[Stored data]
================================
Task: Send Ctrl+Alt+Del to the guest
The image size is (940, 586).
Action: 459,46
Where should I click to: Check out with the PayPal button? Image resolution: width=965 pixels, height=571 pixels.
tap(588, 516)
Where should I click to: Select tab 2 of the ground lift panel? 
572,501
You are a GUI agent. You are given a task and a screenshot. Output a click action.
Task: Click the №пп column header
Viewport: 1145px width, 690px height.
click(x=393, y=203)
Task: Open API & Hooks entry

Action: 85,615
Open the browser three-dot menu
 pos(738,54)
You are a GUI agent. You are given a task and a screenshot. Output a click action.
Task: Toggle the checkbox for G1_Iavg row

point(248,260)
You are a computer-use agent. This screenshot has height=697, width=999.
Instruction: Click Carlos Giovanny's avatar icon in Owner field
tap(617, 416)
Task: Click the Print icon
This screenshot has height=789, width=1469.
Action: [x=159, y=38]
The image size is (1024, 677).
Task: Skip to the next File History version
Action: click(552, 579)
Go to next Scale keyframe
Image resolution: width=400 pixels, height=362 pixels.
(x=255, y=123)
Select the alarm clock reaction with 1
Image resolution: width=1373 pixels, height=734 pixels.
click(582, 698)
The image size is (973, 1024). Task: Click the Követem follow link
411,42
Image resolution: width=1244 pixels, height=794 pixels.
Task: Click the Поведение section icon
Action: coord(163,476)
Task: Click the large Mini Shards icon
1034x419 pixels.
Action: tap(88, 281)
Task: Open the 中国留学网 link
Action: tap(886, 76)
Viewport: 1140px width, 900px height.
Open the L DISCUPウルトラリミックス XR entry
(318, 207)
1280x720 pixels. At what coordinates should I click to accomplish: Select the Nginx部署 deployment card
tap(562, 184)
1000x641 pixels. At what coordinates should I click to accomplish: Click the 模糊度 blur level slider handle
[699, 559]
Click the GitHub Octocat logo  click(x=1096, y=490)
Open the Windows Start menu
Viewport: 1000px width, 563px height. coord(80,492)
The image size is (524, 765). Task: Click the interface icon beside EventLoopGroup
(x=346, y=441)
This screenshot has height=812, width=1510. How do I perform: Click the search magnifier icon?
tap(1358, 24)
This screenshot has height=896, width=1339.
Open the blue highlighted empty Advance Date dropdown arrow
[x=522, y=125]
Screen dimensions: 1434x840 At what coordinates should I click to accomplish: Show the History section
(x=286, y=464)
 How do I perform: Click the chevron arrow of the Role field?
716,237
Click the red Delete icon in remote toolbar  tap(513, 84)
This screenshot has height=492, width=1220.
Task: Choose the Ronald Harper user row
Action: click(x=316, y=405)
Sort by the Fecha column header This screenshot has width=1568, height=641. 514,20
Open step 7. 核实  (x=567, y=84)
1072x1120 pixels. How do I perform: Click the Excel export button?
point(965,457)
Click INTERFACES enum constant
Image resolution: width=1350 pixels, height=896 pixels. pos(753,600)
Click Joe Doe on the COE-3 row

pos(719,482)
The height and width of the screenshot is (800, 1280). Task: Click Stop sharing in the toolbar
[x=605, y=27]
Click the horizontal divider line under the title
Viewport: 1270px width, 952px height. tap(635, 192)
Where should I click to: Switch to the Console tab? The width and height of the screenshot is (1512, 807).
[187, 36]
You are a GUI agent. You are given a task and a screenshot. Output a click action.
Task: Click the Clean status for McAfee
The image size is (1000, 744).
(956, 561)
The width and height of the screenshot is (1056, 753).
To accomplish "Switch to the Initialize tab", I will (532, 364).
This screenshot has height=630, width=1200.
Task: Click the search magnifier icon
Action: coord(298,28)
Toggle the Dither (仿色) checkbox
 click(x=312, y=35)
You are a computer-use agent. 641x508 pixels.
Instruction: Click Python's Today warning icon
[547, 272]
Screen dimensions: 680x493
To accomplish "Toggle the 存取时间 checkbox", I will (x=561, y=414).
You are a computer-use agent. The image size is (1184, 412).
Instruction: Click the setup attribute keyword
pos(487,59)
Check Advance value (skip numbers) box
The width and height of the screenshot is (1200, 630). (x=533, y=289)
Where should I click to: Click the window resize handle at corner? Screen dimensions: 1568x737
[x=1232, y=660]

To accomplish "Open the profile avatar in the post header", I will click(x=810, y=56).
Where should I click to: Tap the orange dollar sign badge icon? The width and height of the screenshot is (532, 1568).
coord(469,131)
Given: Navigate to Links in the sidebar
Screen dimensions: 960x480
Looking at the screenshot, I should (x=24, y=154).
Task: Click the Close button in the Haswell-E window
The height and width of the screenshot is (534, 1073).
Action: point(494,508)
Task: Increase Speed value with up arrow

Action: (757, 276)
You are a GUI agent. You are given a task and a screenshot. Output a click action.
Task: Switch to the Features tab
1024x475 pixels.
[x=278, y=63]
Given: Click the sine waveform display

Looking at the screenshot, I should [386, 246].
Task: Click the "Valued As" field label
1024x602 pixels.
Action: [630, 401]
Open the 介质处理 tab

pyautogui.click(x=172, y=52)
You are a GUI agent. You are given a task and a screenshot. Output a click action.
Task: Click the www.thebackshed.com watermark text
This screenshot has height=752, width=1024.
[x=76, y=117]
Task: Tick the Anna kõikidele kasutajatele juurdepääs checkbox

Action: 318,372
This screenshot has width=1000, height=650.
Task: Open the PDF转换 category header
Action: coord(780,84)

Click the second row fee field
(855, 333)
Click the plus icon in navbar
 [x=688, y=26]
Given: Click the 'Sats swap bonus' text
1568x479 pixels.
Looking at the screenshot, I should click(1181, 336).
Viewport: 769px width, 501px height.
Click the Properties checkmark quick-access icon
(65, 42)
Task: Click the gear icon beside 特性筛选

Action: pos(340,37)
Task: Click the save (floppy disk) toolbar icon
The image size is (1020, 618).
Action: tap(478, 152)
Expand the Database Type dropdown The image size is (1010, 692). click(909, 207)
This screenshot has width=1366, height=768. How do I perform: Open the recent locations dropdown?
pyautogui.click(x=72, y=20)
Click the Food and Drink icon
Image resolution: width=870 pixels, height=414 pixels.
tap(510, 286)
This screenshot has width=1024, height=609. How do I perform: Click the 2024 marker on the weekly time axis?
================================
From the data above, reproduce word for word the lines running from the line with "Task: Increase Speed value with up arrow" to the line with "Given: Click the 'Sats swap bonus' text", ends included.

[EXERCISE SOLUTION]:
Task: Increase Speed value with up arrow

Action: (757, 276)
You are a GUI agent. You are given a task and a screenshot. Output a click action.
Task: Switch to the Features tab
1024x475 pixels.
[x=278, y=63]
Given: Click the sine waveform display

Looking at the screenshot, I should [386, 246].
Task: Click the "Valued As" field label
1024x602 pixels.
Action: [630, 401]
Open the 介质处理 tab

pyautogui.click(x=172, y=52)
You are a GUI agent. You are given a task and a screenshot. Output a click action.
Task: Click the www.thebackshed.com watermark text
This screenshot has height=752, width=1024.
[x=76, y=117]
Task: Tick the Anna kõikidele kasutajatele juurdepääs checkbox

Action: 318,372
This screenshot has width=1000, height=650.
Task: Open the PDF转换 category header
Action: coord(780,84)

Click the second row fee field
(855, 333)
Click the plus icon in navbar
 [x=688, y=26]
Given: Click the 'Sats swap bonus' text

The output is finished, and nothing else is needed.